* WHAT IS BEING ASKED
Convert the items below into a JSON list of strings, one string per line, leaving out blank lines.

* DATASET ROWS
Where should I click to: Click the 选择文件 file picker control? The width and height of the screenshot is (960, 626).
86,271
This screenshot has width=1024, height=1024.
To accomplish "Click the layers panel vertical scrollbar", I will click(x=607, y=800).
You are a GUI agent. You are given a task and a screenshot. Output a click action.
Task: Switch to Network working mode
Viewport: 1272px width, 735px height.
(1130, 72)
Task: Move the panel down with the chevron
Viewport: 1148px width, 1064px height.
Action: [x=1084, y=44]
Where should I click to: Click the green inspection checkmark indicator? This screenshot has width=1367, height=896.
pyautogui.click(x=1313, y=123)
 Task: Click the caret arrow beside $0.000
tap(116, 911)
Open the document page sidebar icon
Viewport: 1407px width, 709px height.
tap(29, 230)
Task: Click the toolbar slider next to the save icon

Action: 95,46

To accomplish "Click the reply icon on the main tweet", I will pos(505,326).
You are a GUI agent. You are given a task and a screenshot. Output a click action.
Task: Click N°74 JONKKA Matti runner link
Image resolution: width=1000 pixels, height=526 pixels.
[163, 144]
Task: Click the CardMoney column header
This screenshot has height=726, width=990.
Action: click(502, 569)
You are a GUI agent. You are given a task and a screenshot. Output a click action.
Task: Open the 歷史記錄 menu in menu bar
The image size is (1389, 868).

* RESULT
[
  "Where should I click to: Click the 选择文件 file picker control? The width and height of the screenshot is (960, 626).",
  "86,271",
  "This screenshot has width=1024, height=1024.",
  "To accomplish \"Click the layers panel vertical scrollbar\", I will click(x=607, y=800).",
  "You are a GUI agent. You are given a task and a screenshot. Output a click action.",
  "Task: Switch to Network working mode",
  "Viewport: 1272px width, 735px height.",
  "(1130, 72)",
  "Task: Move the panel down with the chevron",
  "Viewport: 1148px width, 1064px height.",
  "Action: [x=1084, y=44]",
  "Where should I click to: Click the green inspection checkmark indicator? This screenshot has width=1367, height=896.",
  "pyautogui.click(x=1313, y=123)",
  " Task: Click the caret arrow beside $0.000",
  "tap(116, 911)",
  "Open the document page sidebar icon",
  "Viewport: 1407px width, 709px height.",
  "tap(29, 230)",
  "Task: Click the toolbar slider next to the save icon",
  "Action: 95,46",
  "To accomplish \"Click the reply icon on the main tweet\", I will pos(505,326).",
  "You are a GUI agent. You are given a task and a screenshot. Output a click action.",
  "Task: Click N°74 JONKKA Matti runner link",
  "Image resolution: width=1000 pixels, height=526 pixels.",
  "[163, 144]",
  "Task: Click the CardMoney column header",
  "This screenshot has height=726, width=990.",
  "Action: click(502, 569)",
  "You are a GUI agent. You are given a task and a screenshot. Output a click action.",
  "Task: Open the 歷史記錄 menu in menu bar",
  "The image size is (1389, 868)."
]